Ontvangen 11 november 2014
De ondergetekende stelt het volgende amendement voor:
I
Artikel I, onderdeel BI, wordt als volgt gewijzigd:
1. In de aanhef wordt «wordt een artikel» vervangen door: worden twee artikelen.
2. Na artikel 6.2a wordt een artikel toegevoegd, luidende:
1. Aan de debiteur wordt gelijktijdig met de omzetting, bedoeld in artikel 5.7, eenmalig een deel van de lening hoger onderwijs kwijtgescholden indien een masteropleiding, bedoeld in artikel 7.4a, derde tot en met zevende lid, van de WHW, met goed gevolg is afgerond binnen de diplomatermijn hoger onderwijs.
2. De kwijtschelding wordt verleend voor de lening hoger onderwijs of een gedeelte daarvan, die is verleend gedurende het aantal maanden waarop de studielast van die masteropleiding is gebaseerd, verminderd met twaalf maanden.
3. Bij ministeriële regeling worden regels gesteld voor een goede uitvoering van dit artikel.
II
In artikel I, onderdeel BT, wordt in artikel 6.19, eerste lid, na «6.2a,» ingevoegd: 6.2b,.
III
In artikel I, onderdeel CV, wordt in artikel 12.14, derde lid, «Artikel 6.2a is» vervangen door: De artikelen 6.2a en 6.2b zijn.

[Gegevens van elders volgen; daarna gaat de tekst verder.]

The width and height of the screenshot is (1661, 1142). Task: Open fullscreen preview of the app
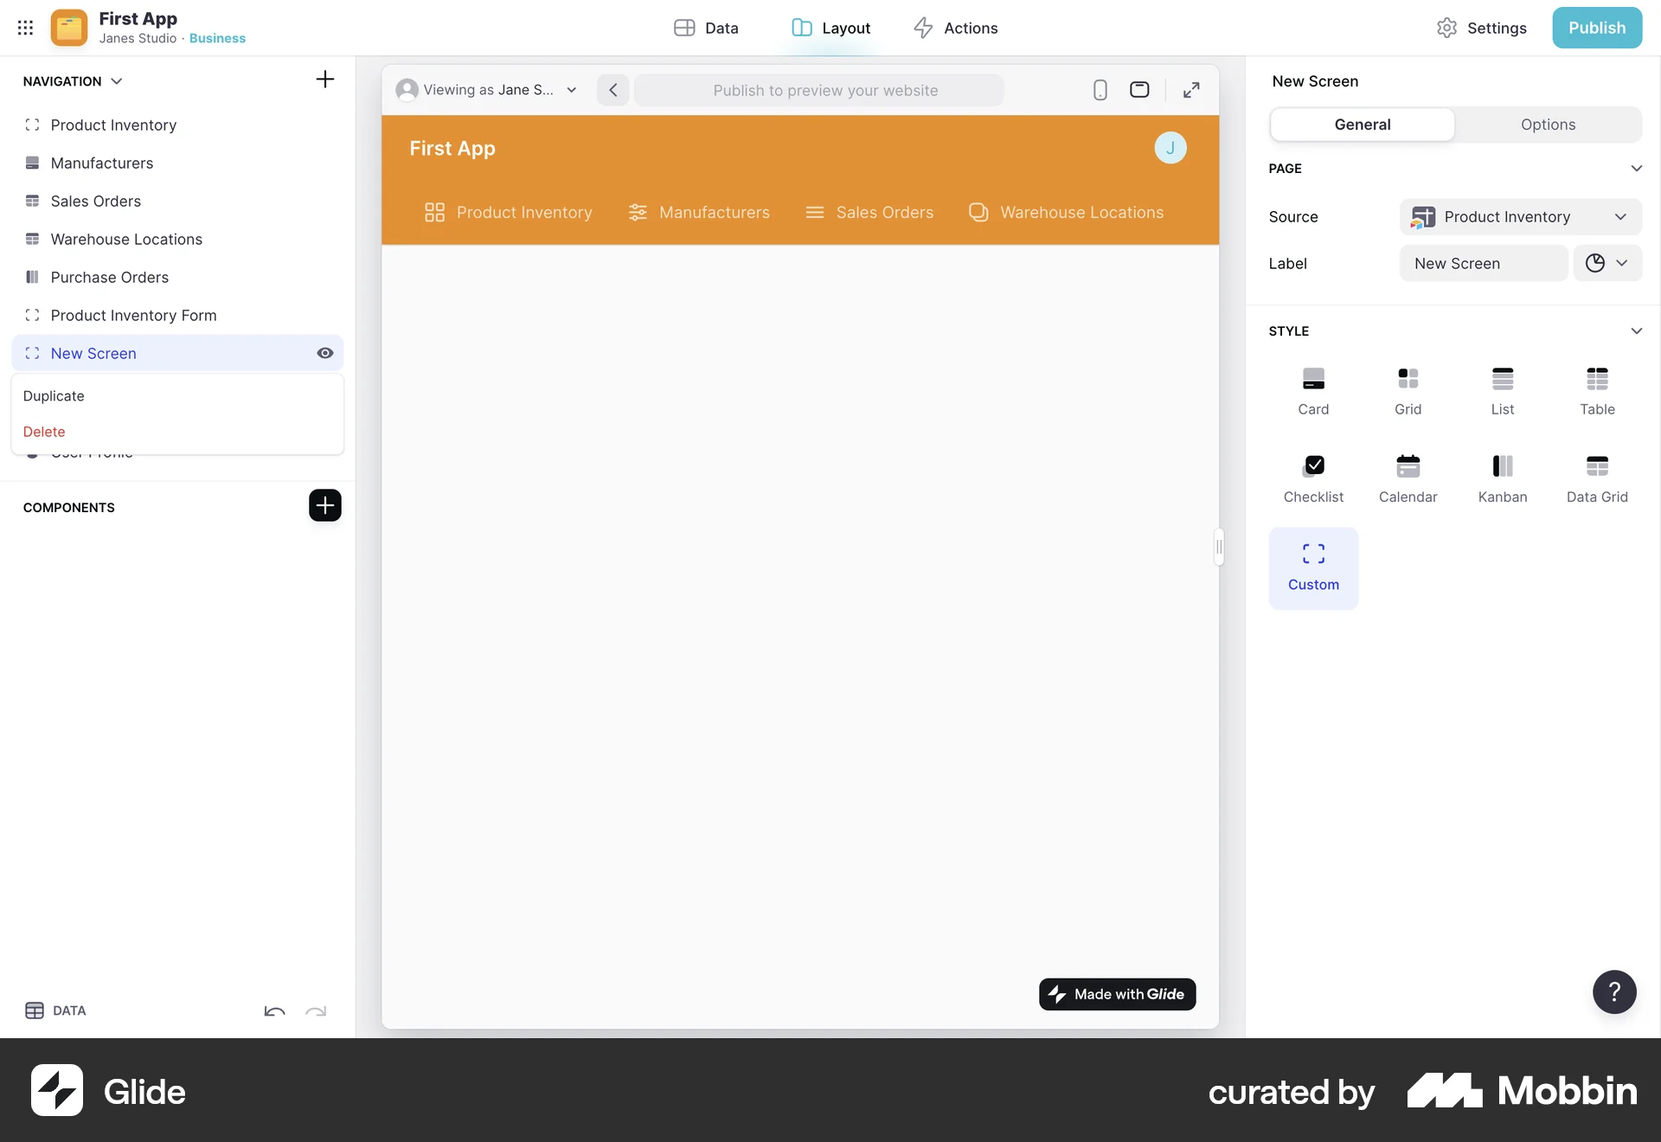click(x=1191, y=89)
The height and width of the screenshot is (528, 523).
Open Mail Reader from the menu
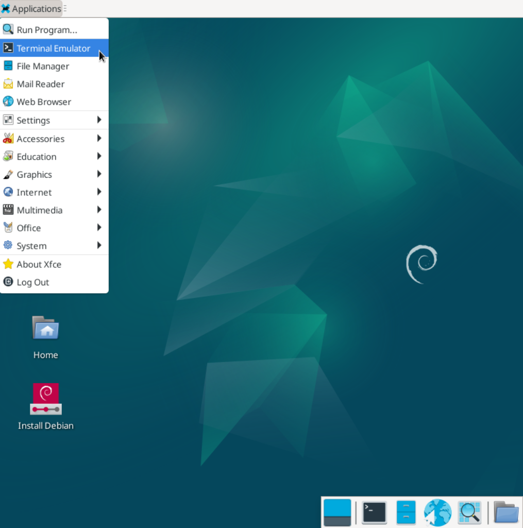(x=41, y=84)
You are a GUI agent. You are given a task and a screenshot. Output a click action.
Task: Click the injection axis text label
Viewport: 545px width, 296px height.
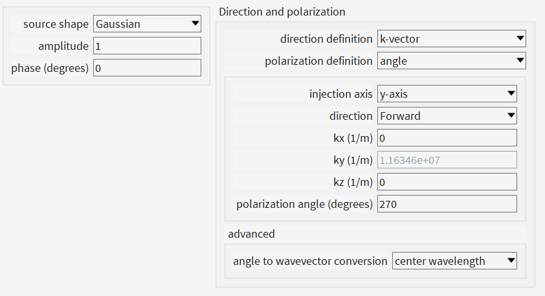coord(340,94)
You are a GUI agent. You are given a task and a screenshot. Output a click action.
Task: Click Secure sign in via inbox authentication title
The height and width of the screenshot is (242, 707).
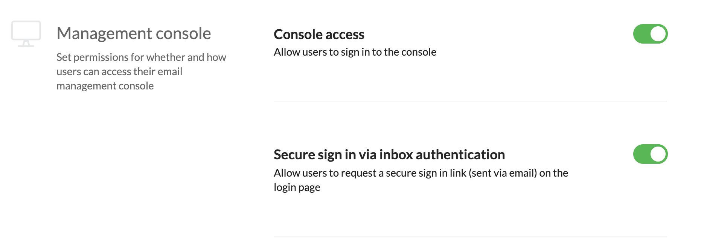point(389,154)
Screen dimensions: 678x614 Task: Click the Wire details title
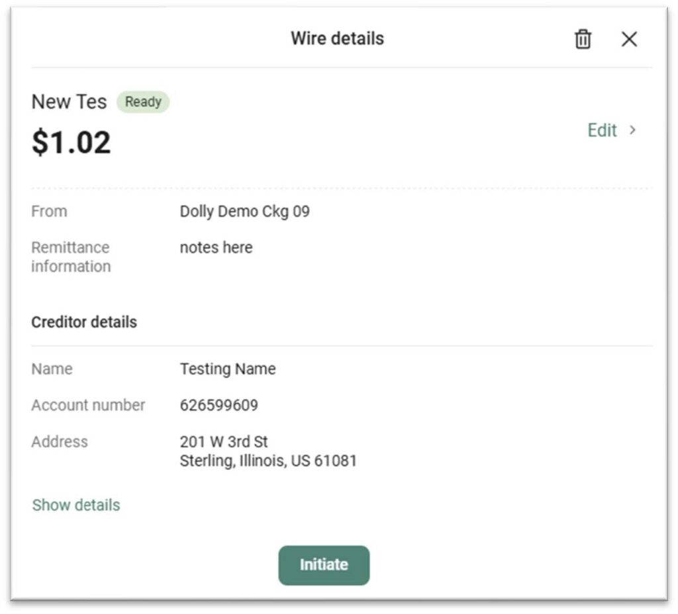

Met dit amendement wordt de ongelijke situatie tussen studenten die een eenjarige masteropleiding volgen en studenten die een meerjarige masteropleiding volgen gelijkgetrokken. Dit amendement regelt dat deze studenten voor de extra jaren die hun masteropleiding duurt, effectief niet onder het leenstelsel vallen, en dus alleen voor het eerste studiejaar onder het leenstelsel vallen. Uiteraard wordt er hierbij vanuit gegaan dat zij binnen hun langere studieduur afstuderen binnen de tijd die voor de betreffende masteropleiding staat. Een student die een meerjarige masteropleiding volgt moet niet worden bestraft voor zijn ambitie met een hogere schuld dan studenten die een eenjarige masteropleiding volgen. Dit zijn bijvoorbeeld studenten geneeskunde en bètastudenten.